Directions -
All that should be output is the block of lines below from the line with "Where should I click to: Click the 筹" to the line with "The width and height of the screenshot is (333, 205).", both included, exactly as written.

Supplied information -

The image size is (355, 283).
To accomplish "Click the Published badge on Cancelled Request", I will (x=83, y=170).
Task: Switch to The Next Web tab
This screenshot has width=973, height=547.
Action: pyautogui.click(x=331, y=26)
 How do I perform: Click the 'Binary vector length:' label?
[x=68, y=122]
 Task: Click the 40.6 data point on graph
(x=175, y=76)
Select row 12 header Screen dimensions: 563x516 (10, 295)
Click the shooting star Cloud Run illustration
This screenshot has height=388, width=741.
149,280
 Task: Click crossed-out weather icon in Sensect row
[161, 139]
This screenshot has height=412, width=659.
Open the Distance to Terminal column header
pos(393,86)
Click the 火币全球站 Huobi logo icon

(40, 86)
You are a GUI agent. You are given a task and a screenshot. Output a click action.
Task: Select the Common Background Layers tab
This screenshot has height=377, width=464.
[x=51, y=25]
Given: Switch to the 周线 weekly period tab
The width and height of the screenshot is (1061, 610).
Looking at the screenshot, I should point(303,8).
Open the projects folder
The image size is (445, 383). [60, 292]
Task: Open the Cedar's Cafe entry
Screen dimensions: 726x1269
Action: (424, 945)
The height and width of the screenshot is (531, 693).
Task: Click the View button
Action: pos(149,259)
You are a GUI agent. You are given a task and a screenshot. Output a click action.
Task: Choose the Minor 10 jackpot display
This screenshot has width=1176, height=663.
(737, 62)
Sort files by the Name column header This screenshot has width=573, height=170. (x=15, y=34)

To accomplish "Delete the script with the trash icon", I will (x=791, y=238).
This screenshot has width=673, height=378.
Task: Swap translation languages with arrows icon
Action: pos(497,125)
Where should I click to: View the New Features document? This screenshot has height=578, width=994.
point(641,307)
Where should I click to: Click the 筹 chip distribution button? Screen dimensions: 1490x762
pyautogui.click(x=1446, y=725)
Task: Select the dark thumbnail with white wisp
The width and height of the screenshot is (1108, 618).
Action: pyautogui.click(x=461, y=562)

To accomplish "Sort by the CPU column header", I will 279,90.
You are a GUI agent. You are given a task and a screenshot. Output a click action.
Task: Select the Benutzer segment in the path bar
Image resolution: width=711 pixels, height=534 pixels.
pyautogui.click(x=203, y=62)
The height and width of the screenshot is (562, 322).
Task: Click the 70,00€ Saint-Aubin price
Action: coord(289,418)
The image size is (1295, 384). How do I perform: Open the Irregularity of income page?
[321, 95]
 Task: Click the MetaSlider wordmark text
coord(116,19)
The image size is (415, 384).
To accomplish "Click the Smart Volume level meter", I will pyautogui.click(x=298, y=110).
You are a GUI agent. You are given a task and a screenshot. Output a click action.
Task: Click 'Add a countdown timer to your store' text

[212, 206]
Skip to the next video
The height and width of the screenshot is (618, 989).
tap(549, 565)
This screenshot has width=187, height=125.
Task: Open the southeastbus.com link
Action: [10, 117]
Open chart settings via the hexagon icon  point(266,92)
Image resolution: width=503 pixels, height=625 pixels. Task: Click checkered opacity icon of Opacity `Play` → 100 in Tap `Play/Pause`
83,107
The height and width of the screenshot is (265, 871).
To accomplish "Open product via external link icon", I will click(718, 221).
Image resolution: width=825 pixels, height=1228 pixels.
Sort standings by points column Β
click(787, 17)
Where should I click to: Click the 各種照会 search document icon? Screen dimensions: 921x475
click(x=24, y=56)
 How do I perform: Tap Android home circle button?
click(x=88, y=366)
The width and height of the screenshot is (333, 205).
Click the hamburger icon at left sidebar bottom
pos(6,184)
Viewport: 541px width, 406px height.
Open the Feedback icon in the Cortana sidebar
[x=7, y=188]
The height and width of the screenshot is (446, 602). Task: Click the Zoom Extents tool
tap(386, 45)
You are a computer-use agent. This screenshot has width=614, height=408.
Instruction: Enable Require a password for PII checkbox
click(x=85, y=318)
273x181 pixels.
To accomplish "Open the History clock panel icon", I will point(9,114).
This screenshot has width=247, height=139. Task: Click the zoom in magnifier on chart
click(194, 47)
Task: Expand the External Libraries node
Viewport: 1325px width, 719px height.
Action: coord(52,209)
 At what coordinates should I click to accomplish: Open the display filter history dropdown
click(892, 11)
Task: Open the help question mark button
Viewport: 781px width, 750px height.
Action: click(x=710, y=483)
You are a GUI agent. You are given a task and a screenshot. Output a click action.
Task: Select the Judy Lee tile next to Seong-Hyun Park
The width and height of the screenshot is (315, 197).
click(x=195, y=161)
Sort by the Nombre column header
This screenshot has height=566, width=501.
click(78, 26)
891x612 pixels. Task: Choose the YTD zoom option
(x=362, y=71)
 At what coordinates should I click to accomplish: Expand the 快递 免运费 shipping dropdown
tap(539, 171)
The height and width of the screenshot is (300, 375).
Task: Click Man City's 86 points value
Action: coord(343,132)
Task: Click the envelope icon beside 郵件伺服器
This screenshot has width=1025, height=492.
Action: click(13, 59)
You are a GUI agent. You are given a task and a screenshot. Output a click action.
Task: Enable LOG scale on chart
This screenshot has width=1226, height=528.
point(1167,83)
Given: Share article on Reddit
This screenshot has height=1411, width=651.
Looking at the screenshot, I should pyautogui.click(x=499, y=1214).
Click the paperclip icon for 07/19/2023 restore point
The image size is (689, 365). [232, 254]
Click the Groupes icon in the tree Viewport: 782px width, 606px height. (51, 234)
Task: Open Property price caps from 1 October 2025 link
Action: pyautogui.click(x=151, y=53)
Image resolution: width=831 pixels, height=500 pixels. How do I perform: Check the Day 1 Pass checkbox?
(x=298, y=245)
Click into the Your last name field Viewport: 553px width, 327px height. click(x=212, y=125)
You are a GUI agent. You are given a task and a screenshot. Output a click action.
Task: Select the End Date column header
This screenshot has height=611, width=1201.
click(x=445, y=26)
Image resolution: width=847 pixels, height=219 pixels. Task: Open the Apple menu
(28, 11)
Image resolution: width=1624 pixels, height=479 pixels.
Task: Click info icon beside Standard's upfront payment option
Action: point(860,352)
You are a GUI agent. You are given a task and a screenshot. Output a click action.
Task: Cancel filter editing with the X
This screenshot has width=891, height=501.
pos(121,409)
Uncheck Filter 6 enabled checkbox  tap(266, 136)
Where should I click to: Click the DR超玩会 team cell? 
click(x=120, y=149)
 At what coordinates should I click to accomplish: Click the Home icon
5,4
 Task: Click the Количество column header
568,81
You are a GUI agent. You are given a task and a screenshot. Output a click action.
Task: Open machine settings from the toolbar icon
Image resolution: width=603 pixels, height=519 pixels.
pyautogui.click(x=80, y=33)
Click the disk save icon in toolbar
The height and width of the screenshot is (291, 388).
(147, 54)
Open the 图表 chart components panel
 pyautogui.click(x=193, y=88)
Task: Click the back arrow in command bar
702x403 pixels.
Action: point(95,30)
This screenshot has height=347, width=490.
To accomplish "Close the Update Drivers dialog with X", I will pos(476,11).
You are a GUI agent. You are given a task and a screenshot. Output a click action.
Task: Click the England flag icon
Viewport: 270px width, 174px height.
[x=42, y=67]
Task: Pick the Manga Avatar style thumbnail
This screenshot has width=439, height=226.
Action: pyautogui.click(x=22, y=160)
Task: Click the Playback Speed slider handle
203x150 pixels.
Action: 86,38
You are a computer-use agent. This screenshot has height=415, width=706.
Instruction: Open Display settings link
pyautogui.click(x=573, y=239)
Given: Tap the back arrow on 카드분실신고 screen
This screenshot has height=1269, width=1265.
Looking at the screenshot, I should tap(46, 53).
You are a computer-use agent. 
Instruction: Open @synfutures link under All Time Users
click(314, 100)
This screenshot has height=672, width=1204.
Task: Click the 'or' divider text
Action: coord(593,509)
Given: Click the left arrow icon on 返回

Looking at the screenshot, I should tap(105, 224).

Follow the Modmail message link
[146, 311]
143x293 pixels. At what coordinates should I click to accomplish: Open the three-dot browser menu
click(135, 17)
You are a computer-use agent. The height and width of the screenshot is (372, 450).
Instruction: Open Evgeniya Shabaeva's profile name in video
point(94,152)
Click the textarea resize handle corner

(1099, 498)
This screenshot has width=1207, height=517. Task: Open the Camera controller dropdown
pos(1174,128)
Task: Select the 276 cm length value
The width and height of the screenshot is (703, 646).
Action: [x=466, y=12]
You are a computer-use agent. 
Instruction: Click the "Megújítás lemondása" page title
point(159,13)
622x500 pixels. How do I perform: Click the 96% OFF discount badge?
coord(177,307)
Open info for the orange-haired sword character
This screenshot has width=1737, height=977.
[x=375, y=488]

Your solution -
Where should I click to: Click the 筹 chip distribution button? Screen dimensions: 1490x762
pyautogui.click(x=1446, y=725)
Task: Select the dark thumbnail with white wisp
The width and height of the screenshot is (1108, 618).
Action: pyautogui.click(x=461, y=562)

To accomplish "Sort by the CPU column header", I will 279,90.
You are a GUI agent. You are given a task and a screenshot. Output a click action.
Task: Select the Benutzer segment in the path bar
Image resolution: width=711 pixels, height=534 pixels.
pyautogui.click(x=203, y=62)
The height and width of the screenshot is (562, 322).
Task: Click the 70,00€ Saint-Aubin price
Action: coord(289,418)
The image size is (1295, 384). How do I perform: Open the Irregularity of income page?
[321, 95]
 Task: Click the MetaSlider wordmark text
coord(116,19)
The image size is (415, 384).
To accomplish "Click the Smart Volume level meter", I will pyautogui.click(x=298, y=110).
You are a GUI agent. You are given a task and a screenshot. Output a click action.
Task: Click 'Add a countdown timer to your store' text

[212, 206]
Skip to the next video
The height and width of the screenshot is (618, 989).
tap(549, 565)
This screenshot has width=187, height=125.
Task: Open the southeastbus.com link
Action: [10, 117]
Open chart settings via the hexagon icon  point(266,92)
Image resolution: width=503 pixels, height=625 pixels. Task: Click checkered opacity icon of Opacity `Play` → 100 in Tap `Play/Pause`
83,107
The height and width of the screenshot is (265, 871).
To accomplish "Open product via external link icon", I will click(718, 221).
Image resolution: width=825 pixels, height=1228 pixels.
Sort standings by points column Β
click(787, 17)
Where should I click to: Click the 各種照会 search document icon? Screen dimensions: 921x475
click(x=24, y=56)
 How do I perform: Tap Android home circle button?
click(x=88, y=366)
The width and height of the screenshot is (333, 205).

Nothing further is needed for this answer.